Une résidence lavalloise leur paiera une compensation pour « perte de jouissance » durant la pandémie.
ARIANE KROL
La résidence privée pour aînés Les Jardins de Renoir, à Laval, devra verser jusqu’à 1105 $ à des locataires pour les loisirs et autres services prévus à leur bail dont ils ont été privés durant la pandémie, a conclu le Tribunal administratif du logement (TAL) dans une décision rendue au début de novembre.
« Il est évident que les locataires ont perdu accès à un service prévu à leurs baux et qu’ils ont subi une perte de jouissance que l’on peut qualifier de réelle, sérieuse, significative et substantielle justifiant une diminution de loyer », écrit le juge administratif Philippe Morisset.
Une décision qui fera jurisprudence ?
« C’est vraiment une décision importante, ça donne le ton aux autres demandes », a commenté l’avocate Hélène Guay, spécialisée dans la défense des droits des aînés, en entrevue téléphonique.
Une trentaine de recours semblables ont été soumis au TAL, mais c’est le premier à faire l’objet d’une décision, indique Me Guay, qui a fourni des informations aux locataires.

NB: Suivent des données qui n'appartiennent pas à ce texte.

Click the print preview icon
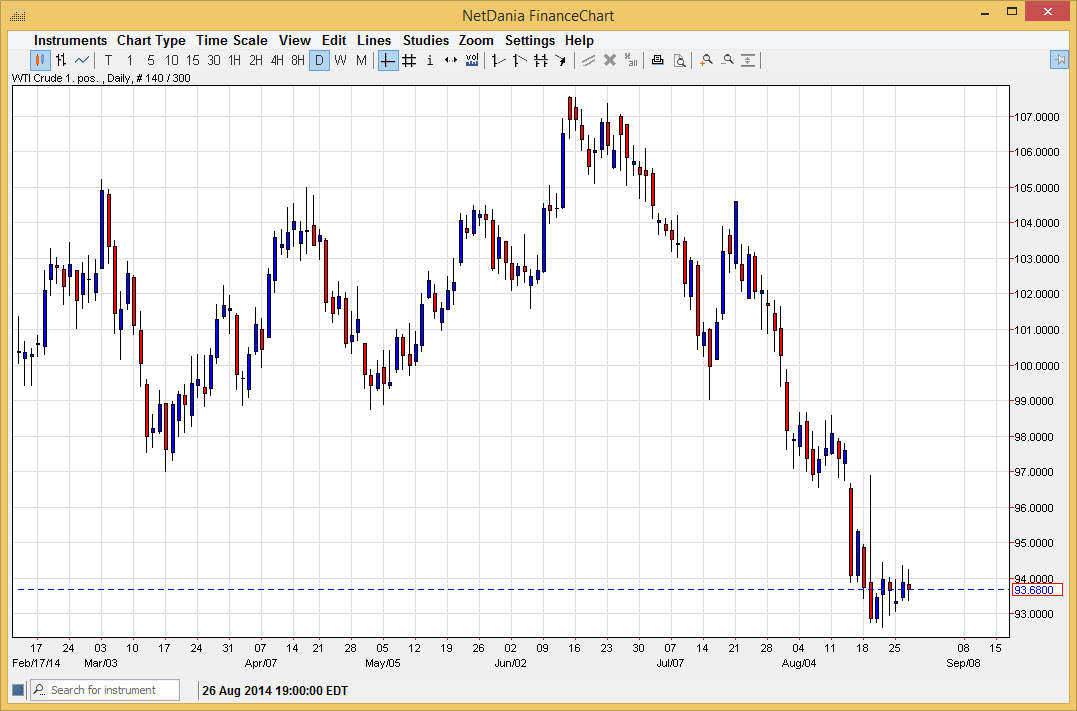Image resolution: width=1077 pixels, height=711 pixels. (679, 60)
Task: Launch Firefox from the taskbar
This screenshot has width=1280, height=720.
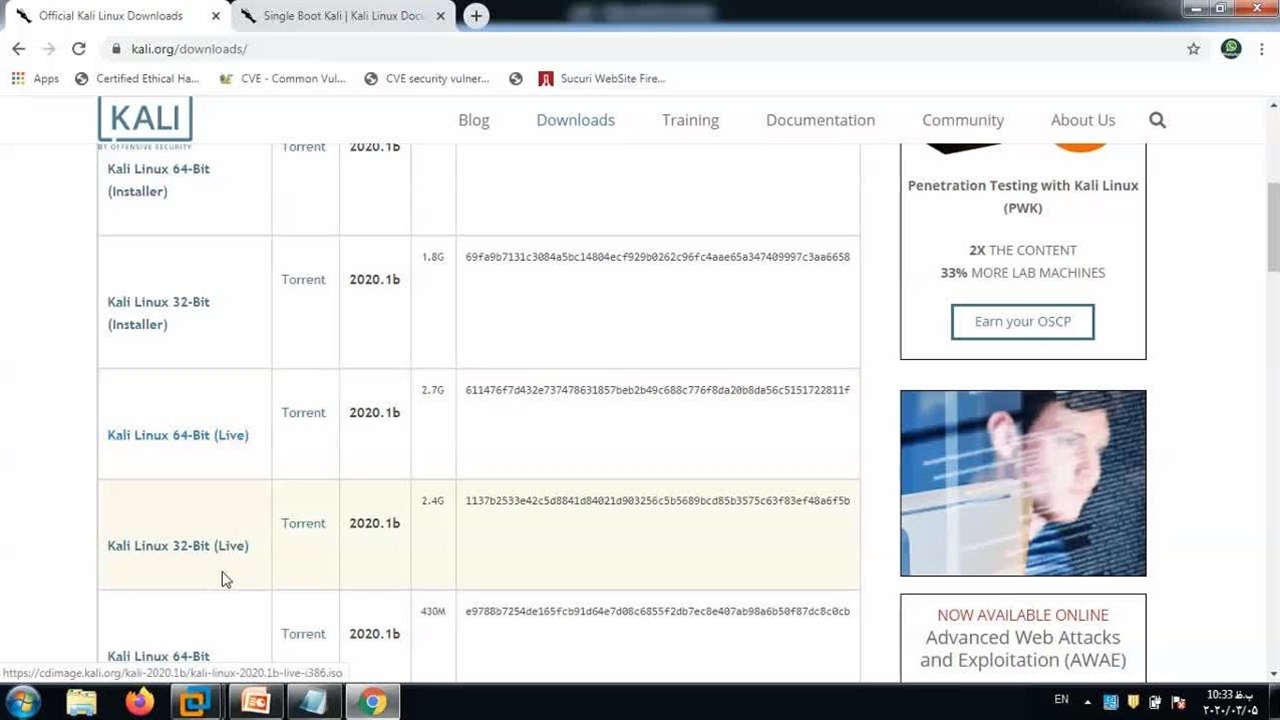Action: 139,702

À la résidence privée pour aînés (RPA) lavalloise, la perte de jouissance a été reconnue seulement pour certains services, dont la piscine, le gymnase, les salles de billard, de quilles et de cinéma, la bibliothèque, les jardins et la chapelle. La fermeture d’autres espaces, dont la salle de casse-tête, les salles communautaires et l’atrium, n’a pas donné droit à une diminution de loyer.
Les réductions se limitent aussi à certaines périodes de la pandémie, lorsque les lieux étaient complètement fermés. Elles ne s’appliquent pas aux mois où le service était offert avec « des modalités d’accès différentes », et ce, même si l’accès pouvait alors être « moins commode », précise le juge Morisset dans une décision très détaillée de près de 40 pages.
Des réductions de 220 $ à 1105 $ par logement
Les réductions accordées vont de 220 $ à 1105 $ par unité, pour la période allant d’avril 2020 à février 2022. La RPA Les Jardins de Renoir, propriété du groupe Cogir, compte 740 unités.
« Nous prenons présentement connaissance du jugement et de ses possibles implications auprès de nos équipes. Nous n’avons donc pas de commentaires pour l’instant », a indiqué la porte-parole de Cogir, Brigitte Pouliot, par courriel lundi.
Les demandeurs se sont prévalus d’une disposition récente permettant aux locataires de RPA certifiées de déposer une demande commune au TAL.
« Ça permet aux gens de faire valoir leurs droits alors qu’ils se gênaient de le faire pour toutes sortes d’inquiétudes, comme d’être isolés ou de se faire rabrouer par la direction », explique Me Guay.
Pas d’immunité en vertu de la Loi sur la santé publique
Me Guay se réjouit que le TAL ait rejeté le principal argument de la RPA, qui disait bénéficier d’une « immunité » en vertu de la Loi sur la santé publique.
Selon l’article 123 de cette loi, « le gouvernement, le ministre ou toute autre personne ne peut être poursuivi en justice pour un acte accompli de bonne foi dans l’exercice ou l’exécution de ces pouvoirs ».
Cette immunité « ne peut inclure tout citoyen, qu’ils soient particuliers ou corporatifs, qui respectent et mettent en application les directives », a cependant estimé le juge Morisset.
Beaucoup de locataires avaient peur d’aller de l’avant parce que [les locateurs] prétendaient avoir l’immunité. Cette décision met tout ça de côté.
Me Hélène Guay, avocate spécialisée dans la défense des droits des aînés
Les dépenses supplémentaires que la RPA a pu engager n’ont « aucune incidence sur la détermination de la perte de valeur locative », a aussi considéré le juge.
« Le locateur a fait grand état des services additionnels qu’il a offerts ou mis en place durant la pandémie. Or, le locateur a été indemnisé en très grande partie par le Gouvernement. »
Le tribunal n’a cependant rien accordé pour la fermeture de la salle à manger, puisque « le locateur a continué à offrir le service de repas aux locataires et que […] les repas ont été livrés à leurs logements ».
La fermeture du salon de coiffure et de la pharmacie, considérés comme « une commodité » et non un service inclus au bail, n’a pas non plus donné lieu à une réduction de loyer.